It is a game that most retire to, not from. Perhaps that is the surprise in Annika Sorenstam's announcement Tuesday. She set a firm finish line, a time and date at which she will walk outside the ropes, never to return.
For the greatest of golfers -- of which Sorenstam always will be mentioned -- this has never been easy to do.
Arnold Palmer played in 50 straight Masters. Jack Nicklaus, who said he would never be a "ceremonial golfer," played in all four major championships at age 60 and gave a hearty goodbye at St. Andrews at age 65. Just two weeks ago, Juli Inkster, 47 and the mother of two teenage daughters, nearly became the oldest to win on the LPGA Tour, but she lost in a playoff.
Sorenstam apparently wants no part of a farewell tour, although that likely is what the rest of 2008 will become as she tries to add to her 72 LPGA Tour victories and 10 major championships.
"I care too much about this game and care too much about playing well," Sorenstam said at a news conference at the Sybase Classic in Clifton, N.J. "If I can't give 100 percent, I don't want to give any. I know what it's like to play at the top and I don't want to do anything else."
That means Sorenstam will not pursue Kathy Whitworth's all-time record of 88 LPGA victories.
Nor will she be able to catch Patty Berg's record 15 major championships.
"I am surprised," Whitworth, 68, said from her home in Flower Mound, Texas. "Usually we just fade off into the sunset. It seems all of a sudden to announce your retirement. You can play golf forever. She obviously has higher priorities, and I respect that. But it couldn't have been an easy decision for her."
Imagine Tiger Woods calling it quits five short of the Golden Bear's major record?
Actually, that is where Woods stands right now, with 13 Grand Slam titles to Nicklaus' 18.
But Woods is 32 and does not face the biological clock that undoubtedly is a big part of Sorenstam's decision. She has plans to marry her fiance, Mike McGee, in January and has many other endeavors.
"The reason for this decision is I have other priorities in my life," she said. "I have a lot of dreams I want to follow and want to live. I'm getting married in January. Mike and I want to start a family. I want to continue to build the Annika brand of businesses. This includes my academy, my foundation, my golf course design projects, hosting golf tournaments, etc."

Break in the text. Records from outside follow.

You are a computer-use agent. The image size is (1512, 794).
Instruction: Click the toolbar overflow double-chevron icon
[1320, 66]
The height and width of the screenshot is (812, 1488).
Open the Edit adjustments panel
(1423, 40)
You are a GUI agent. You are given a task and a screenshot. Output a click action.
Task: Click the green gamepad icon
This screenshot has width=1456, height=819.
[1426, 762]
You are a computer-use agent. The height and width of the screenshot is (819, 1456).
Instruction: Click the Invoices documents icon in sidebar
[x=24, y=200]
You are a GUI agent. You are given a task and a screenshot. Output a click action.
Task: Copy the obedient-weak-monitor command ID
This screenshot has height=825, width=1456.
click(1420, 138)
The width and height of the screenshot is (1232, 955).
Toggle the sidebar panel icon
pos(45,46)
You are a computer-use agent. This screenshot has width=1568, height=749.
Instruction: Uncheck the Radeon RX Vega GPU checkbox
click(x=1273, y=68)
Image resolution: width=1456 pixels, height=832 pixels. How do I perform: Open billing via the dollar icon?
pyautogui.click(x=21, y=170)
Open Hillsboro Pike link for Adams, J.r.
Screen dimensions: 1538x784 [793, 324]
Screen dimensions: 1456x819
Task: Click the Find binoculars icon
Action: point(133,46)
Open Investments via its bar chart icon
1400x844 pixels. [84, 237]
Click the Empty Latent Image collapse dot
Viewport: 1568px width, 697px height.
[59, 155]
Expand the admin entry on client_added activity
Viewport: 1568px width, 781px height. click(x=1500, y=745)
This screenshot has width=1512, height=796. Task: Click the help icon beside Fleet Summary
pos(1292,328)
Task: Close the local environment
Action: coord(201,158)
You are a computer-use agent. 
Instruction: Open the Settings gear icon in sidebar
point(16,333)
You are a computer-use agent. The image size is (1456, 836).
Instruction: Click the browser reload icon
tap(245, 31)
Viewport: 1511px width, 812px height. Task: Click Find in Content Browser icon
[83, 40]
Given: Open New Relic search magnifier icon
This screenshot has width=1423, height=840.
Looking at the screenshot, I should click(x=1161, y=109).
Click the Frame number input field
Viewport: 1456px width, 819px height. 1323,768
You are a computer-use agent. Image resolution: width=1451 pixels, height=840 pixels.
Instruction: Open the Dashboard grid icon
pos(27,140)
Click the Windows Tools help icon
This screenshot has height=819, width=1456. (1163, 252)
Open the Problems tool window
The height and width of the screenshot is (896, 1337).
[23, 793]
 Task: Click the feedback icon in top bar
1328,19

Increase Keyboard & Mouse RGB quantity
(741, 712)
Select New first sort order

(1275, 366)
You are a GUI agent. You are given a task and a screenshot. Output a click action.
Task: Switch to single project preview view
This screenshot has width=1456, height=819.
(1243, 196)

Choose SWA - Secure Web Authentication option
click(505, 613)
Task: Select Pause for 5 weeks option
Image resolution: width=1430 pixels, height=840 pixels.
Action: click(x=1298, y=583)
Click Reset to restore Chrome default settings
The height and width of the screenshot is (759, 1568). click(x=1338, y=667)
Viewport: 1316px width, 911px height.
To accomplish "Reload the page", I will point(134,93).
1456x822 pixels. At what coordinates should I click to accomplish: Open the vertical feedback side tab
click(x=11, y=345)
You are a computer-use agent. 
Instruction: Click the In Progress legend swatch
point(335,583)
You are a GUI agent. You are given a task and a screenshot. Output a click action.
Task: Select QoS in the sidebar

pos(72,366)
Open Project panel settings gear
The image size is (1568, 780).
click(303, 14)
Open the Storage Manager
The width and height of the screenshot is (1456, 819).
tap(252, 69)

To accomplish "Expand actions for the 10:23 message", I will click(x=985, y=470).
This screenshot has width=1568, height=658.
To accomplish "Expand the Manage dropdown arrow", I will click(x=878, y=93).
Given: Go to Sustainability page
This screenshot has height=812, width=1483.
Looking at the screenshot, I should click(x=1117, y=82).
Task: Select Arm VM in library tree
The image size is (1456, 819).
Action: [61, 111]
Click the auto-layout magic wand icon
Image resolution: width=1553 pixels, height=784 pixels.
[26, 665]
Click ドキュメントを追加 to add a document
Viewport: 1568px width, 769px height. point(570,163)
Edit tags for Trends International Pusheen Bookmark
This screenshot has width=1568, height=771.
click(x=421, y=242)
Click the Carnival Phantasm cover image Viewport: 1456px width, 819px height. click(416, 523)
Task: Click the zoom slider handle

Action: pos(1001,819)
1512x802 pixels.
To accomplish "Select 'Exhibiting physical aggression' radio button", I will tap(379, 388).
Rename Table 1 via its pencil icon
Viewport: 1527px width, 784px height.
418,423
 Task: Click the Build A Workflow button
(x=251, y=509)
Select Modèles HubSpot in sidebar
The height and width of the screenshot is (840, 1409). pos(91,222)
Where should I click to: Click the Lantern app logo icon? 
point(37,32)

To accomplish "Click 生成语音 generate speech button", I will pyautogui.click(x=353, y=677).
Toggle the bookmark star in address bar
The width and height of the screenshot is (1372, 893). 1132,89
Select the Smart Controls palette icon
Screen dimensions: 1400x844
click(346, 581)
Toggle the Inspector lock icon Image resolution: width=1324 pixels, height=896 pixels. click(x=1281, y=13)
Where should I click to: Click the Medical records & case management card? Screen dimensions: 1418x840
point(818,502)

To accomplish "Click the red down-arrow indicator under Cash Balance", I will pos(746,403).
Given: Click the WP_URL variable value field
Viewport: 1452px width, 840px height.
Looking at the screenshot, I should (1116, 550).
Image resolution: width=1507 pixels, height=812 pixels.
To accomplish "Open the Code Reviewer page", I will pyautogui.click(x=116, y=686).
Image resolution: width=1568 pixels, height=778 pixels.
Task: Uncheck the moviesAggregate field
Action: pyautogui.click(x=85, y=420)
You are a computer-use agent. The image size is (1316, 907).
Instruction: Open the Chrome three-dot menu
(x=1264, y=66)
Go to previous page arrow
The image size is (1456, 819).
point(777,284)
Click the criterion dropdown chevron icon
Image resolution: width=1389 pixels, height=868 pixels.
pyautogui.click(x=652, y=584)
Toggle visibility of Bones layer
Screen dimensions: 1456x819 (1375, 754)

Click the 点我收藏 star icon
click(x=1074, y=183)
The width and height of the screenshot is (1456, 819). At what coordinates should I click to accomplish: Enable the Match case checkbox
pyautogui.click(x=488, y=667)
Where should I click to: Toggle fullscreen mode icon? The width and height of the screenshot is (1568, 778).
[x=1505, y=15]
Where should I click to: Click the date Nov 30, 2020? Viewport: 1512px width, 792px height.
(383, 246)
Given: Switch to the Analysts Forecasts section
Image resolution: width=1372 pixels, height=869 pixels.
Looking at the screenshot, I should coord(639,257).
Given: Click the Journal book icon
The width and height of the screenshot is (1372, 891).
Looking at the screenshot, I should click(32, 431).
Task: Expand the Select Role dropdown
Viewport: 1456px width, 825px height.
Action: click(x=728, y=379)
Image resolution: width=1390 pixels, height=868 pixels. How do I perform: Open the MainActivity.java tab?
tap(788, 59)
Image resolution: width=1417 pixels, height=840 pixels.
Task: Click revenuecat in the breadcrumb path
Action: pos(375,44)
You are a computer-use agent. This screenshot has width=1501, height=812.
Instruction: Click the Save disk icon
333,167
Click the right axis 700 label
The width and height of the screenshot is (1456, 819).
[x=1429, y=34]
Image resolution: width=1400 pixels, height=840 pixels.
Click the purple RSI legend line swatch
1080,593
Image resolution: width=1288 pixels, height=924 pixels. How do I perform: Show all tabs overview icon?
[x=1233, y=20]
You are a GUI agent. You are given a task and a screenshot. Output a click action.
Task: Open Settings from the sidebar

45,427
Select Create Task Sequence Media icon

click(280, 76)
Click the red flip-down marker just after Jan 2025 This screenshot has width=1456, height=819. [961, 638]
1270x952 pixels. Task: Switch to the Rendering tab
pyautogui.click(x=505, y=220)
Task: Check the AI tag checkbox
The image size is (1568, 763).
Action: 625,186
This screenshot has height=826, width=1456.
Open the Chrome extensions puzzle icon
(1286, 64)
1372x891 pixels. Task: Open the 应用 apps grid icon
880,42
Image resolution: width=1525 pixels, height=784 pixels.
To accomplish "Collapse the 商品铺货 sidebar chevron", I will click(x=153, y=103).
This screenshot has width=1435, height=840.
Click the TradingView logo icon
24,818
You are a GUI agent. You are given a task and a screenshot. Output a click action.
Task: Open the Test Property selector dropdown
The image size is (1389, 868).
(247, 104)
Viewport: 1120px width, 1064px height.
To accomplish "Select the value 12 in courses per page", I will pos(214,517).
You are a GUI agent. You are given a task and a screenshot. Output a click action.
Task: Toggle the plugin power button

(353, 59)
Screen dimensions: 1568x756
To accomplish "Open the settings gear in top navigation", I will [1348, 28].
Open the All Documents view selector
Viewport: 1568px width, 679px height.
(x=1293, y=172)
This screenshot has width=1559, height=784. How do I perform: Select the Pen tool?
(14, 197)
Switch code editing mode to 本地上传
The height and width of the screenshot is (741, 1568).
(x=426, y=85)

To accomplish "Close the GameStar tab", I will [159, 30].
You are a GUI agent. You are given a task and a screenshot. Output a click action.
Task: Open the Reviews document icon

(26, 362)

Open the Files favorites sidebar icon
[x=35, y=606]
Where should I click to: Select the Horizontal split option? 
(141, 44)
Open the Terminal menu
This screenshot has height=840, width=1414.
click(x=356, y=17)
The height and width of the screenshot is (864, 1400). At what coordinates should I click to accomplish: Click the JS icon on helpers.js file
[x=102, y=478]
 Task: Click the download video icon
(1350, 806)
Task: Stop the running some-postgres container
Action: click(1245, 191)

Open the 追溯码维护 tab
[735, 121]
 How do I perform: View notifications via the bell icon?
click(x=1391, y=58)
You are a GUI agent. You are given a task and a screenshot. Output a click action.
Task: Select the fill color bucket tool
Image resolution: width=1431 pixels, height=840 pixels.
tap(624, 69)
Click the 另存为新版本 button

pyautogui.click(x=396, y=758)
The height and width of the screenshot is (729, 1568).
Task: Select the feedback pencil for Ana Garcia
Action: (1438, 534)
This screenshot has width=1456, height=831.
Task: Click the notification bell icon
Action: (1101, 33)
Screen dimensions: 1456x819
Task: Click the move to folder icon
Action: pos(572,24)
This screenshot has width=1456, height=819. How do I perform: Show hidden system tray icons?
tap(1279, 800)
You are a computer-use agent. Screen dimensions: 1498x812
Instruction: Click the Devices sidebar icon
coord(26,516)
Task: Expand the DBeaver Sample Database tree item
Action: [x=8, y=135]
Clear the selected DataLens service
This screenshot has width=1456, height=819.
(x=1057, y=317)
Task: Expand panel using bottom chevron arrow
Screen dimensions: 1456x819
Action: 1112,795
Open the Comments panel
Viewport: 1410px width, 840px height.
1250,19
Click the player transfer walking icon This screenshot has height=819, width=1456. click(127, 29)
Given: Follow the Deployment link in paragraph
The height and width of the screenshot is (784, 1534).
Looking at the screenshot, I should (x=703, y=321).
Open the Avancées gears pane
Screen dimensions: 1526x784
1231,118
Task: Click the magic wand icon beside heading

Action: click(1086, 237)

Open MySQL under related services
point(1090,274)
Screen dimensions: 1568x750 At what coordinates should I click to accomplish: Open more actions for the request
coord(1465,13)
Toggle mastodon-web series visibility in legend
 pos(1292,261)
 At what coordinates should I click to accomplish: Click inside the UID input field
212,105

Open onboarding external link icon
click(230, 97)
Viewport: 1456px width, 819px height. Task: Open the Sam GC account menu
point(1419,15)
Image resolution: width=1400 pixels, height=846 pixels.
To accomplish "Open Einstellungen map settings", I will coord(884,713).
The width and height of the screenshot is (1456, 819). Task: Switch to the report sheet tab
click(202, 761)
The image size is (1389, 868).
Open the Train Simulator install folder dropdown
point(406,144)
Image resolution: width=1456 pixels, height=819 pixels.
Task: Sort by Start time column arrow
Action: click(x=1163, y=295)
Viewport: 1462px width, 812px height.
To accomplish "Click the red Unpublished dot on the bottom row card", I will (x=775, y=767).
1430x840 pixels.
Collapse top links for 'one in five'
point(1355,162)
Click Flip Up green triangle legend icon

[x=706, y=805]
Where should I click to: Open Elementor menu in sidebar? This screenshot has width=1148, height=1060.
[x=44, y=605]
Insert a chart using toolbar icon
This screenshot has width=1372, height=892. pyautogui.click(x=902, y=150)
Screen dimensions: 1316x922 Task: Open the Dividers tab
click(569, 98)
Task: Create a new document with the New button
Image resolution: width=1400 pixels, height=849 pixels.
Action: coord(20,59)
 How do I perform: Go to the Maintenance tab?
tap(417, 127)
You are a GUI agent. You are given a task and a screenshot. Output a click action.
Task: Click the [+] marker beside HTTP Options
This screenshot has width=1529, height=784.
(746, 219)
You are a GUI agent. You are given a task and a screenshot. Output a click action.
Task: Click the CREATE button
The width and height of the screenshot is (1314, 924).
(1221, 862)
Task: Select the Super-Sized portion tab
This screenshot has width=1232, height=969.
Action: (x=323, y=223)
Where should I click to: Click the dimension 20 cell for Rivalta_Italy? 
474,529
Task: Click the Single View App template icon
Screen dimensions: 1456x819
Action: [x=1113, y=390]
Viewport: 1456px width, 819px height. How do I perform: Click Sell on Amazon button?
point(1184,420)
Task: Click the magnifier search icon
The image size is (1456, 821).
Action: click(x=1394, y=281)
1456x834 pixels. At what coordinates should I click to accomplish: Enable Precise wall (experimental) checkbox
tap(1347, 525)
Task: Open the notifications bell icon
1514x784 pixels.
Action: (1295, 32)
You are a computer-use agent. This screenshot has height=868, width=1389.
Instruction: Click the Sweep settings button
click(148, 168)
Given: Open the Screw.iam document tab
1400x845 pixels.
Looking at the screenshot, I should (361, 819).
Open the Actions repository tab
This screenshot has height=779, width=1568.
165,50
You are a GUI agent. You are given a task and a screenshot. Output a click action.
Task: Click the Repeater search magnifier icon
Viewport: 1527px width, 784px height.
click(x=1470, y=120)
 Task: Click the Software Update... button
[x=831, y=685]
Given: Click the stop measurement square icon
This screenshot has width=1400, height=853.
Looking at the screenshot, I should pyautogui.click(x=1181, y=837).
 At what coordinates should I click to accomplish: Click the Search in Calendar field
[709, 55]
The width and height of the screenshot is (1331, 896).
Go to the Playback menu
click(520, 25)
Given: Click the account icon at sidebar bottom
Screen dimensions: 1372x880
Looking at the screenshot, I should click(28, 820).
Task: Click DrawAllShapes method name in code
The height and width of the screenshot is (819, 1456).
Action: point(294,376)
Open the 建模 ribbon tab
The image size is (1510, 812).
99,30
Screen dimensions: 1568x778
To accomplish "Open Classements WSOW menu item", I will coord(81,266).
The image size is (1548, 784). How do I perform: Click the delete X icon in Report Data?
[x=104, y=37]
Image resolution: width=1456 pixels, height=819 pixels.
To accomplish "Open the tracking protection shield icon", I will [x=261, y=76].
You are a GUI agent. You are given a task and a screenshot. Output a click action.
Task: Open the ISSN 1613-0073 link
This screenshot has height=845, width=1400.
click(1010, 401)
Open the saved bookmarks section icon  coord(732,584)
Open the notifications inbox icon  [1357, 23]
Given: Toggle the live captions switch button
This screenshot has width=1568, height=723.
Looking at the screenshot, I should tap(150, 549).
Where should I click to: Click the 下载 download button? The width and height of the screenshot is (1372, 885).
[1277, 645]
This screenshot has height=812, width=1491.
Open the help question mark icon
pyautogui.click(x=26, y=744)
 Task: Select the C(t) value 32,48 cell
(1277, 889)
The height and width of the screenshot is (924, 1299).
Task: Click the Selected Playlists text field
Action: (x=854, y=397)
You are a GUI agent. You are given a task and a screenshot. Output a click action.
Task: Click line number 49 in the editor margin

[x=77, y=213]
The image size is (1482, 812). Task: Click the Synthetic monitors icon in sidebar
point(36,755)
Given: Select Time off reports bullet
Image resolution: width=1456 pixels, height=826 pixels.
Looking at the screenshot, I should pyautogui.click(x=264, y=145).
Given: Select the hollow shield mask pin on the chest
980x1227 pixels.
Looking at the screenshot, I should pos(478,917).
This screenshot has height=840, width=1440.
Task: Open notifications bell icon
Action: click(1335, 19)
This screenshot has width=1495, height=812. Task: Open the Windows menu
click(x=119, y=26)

Mickey Wright understands. One of the LPGA's all-time greats, Wright, 73, helped carry the tour in the 1960s.
"There comes a time when enough is enough," the Hall of Famer, who won 82 times, including 13 majors, told the Palm Beach Post. "I can understand why Annika is ready to move on. For me, the pressure to continue to win just finally wore me down. You finish second or third in a tournament, and the press wants to know what's wrong with you.
"This is probably the perfect time to say goodbye, because you sure don't want to go out on a downer. She's got a new man in her life. If she wants to start a family, she better get going."
As she approached 70 victories on the LPGA Tour, Sorenstam was often asked whether Whitworth's total of 88 was within reach. While she often said it was a lofty goal, she nonetheless seemed up to the challenge.
"If she wanted to do it, it would be just a matter of time," Whitworth said.
But last year's neck and disk injury that kept her off the tour for two months and resulted in no LPGA victories for the first time since 1994 was a serious setback in the pursuit of records. And while she has won three times already this year, she still is 16 wins short of Whitworth, 10 shy of Wright.
"To beat 88 wins [would] obviously be a great achievement," Sorenstam said. "I've achieved so much more than I ever thought I could. To beat her record does not motivate me. I'm very happy with my life. I'm very content with what I've achieved. It just feels right. I'm at peace with what I'm doing. I still have energy to finish the year on a strong note. I'm very content with it."
What about the majors record? If Sorenstam were to win the LPGA Championship, U.S. Women's Open and Women's British Open, she would increase her total to 13, matching Wright for second on the all-time list behind Berg. (Louise Suggs won 11 majors.)
Major championship totals, however, have not been as big of a deal in the women's game. Nicklaus' 18 majors were won in the four championships that are still revered today -- the Masters, U.S. Open, British Open and PGA Championship.
The LPGA has had a slew of different majors over the years. Among Berg's 15 majors were seven Western Opens and seven Titleholders Championships -- tournaments that no longer exist. Wright won three Westerns and two Titleholders. Sorenstam has won four majors -- one Women's British and three Kraft Nabiscos -- that were not around for many of her predecessors.
But Sorenstam does not need the major record, nor the victory mark, to validate her place among the game's greats. It is no stretch to say she will retire as the greatest woman golfer of all time. It can easily be argued that she played in an era of keener competition. And her eight LPGA player of the year honors are further proof of her dominance.
So her name won't be on the top of the victory lists, but she will be viewed as the one on top nonetheless.
"I am leaving the game on my terms," she said.